Grayscale values typically range from 0 (black) to 100 (white). Keep in mind that the relationship between grayscale value and laser power is inverted, so a value of 0 (black) is full power and 100 (white) is no power.
Here’s what I found: starting at a value of 100 (white), with Min Power set to 0, the laser doesn’t even make it through the backing above a value of 92. Engrave depth increases gradually from 92 to 50. From 50 to 40, engrave depth increases dramatically. This 10% of the value range accounts for 30% of the engrave depth range. After that, engrave depth increases fairly linearly from 40 down to 0 (full depth).
Keep in mind, these are just my results on an OG GlowForge, cutting PG acrylic–you’re mileage may vary. I haven’t tried doing this on any other materials yet, perhaps this non-linearity is unique to acrylic. I’m wondering also wondering if this non-linearity also applies to things like cut depth.
If you’re using something like Blender, GIMP, Photoshop, etc., it should be fairly easy to create a grayscale correction curve to match your material/laser.
Thanks for sharing. It is information like this that makes the forum such a useful resource. Do you have pictures of any of the acrylic work you are doing?
Technically speaking there are 255 different greys, not 100 (256 if we count pure white but Glowforge ignores that). You may have meant 0-100%, which is valid way of looking at it but has some caveats depending on the software you used to make your gradient.
Some software’s gradients are linear, meaning the underlying grey value is actually stepped up by a constant amount across the gradient, and some are designed to make the gradient look linear to our eyes. It’s hard to know which you have by quick inspection, but it’s something to keep in mind — to do a truly accurate depth gauge like this it’s good to know which you’re dealing with.
Yeah, you could use RGB and get all 8 bits (or more) of color depth. A typical HSL palette gives you 360 hues, but limits the range of saturation and lightness/value to 0-100 (101 values ). Granted, HSL only covers about 20% of possible RGB values, but it works great for this:
It’s easier to work with base-10 numbers when measuring and converting (unless you’re a computer).
I’m converting about 20 depth measurements into stop points on a gradient. Everything between the stops gets linearly interpolated in Inkscape. (Measurement precision is limited by surface roughness to about 0.1mm.)

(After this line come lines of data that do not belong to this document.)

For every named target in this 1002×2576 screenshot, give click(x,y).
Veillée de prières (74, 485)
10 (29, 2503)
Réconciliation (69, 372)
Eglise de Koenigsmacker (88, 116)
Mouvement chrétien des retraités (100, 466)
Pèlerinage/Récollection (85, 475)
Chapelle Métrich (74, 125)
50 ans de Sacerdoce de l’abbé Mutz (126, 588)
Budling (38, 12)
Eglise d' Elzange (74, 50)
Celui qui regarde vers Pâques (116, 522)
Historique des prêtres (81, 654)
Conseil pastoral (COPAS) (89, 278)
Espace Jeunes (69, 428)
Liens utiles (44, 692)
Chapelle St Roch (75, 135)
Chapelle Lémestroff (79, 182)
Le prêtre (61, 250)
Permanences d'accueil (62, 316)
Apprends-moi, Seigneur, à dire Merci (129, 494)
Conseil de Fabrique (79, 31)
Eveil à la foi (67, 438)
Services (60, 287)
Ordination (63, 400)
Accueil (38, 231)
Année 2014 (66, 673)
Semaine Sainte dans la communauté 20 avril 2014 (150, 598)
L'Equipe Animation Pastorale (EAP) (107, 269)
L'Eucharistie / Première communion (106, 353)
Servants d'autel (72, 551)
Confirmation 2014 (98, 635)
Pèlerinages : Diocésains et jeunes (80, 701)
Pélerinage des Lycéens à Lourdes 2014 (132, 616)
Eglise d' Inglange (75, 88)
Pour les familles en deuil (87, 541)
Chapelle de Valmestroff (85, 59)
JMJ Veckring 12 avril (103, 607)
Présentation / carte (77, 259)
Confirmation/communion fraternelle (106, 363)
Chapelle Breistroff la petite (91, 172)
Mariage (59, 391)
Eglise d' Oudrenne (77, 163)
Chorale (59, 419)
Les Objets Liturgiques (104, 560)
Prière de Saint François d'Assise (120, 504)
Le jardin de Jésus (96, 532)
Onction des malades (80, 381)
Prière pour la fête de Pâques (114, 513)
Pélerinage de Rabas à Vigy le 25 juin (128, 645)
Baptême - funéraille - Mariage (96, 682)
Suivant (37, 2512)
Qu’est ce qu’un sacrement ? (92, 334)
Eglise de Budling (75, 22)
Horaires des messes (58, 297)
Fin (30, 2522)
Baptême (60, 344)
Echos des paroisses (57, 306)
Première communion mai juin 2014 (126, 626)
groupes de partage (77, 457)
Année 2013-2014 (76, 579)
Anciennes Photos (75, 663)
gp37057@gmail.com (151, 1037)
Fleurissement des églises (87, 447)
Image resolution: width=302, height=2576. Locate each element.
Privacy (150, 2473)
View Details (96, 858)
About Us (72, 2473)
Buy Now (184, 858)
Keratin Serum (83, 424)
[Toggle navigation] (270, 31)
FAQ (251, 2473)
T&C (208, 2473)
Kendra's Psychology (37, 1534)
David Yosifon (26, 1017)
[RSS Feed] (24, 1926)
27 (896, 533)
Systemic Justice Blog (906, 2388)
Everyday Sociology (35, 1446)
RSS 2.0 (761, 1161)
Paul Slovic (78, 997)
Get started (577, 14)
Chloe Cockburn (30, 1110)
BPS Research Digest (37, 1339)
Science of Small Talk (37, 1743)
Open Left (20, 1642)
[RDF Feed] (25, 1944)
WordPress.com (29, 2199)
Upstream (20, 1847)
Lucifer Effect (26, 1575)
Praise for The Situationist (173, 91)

There’s clearly some stair-stepping going on, but I don’t think it’s due to discrete power levels, so much as the rate at which GF can vary power level. Not sure, though; more testing needed.
You’re dealing with hex codes and that boils down to 255 grades of grey.
The Glowforge interface desaturates your image behind the scenes via some algorithm. It’s pretty good, but they’ve never said which way they do it. So, it’s good practice to desaturate your images and then modify the contrast to your taste with an external editor if you’ve got a specific vision.
I think I’ve got it dialed in now. Running at 350/full, I’m within about +/- 0.05mm, some areas being better that others. @evansd2, I tried tweaking the final gradient stops in RGB mode (0-255), not sure if it made much of a difference though. I feel like I’ve been chasing my tail for the last few iterations, trying to eek out some precision/consistency that’s just not there.
There’s definitely something funny going on in the 50-60% power range. You can see that it gets a bit lumpy around 0.5-1.0mm. As the laser scans across the gradient, you’d expect it to smoothly dim and brighten, but it doesn’t! The laser visibly flickers as it passes over that trouble area. Weird. Perhaps there’s some proprietary magic going on, like transitioning from one modulation regime to another.
This should be good enough for my needs. I just wish I’d figured this out sooner.
There definitely is some weirdness going on, it was discussed a lot in the early days and I seem to recall changes were made over time which messed up some peoples past prints.
I played around with it a little, to give acrylic beveled edges. They never really looked great, because of the banding that was evident in certain parts of the print, depending on the settings.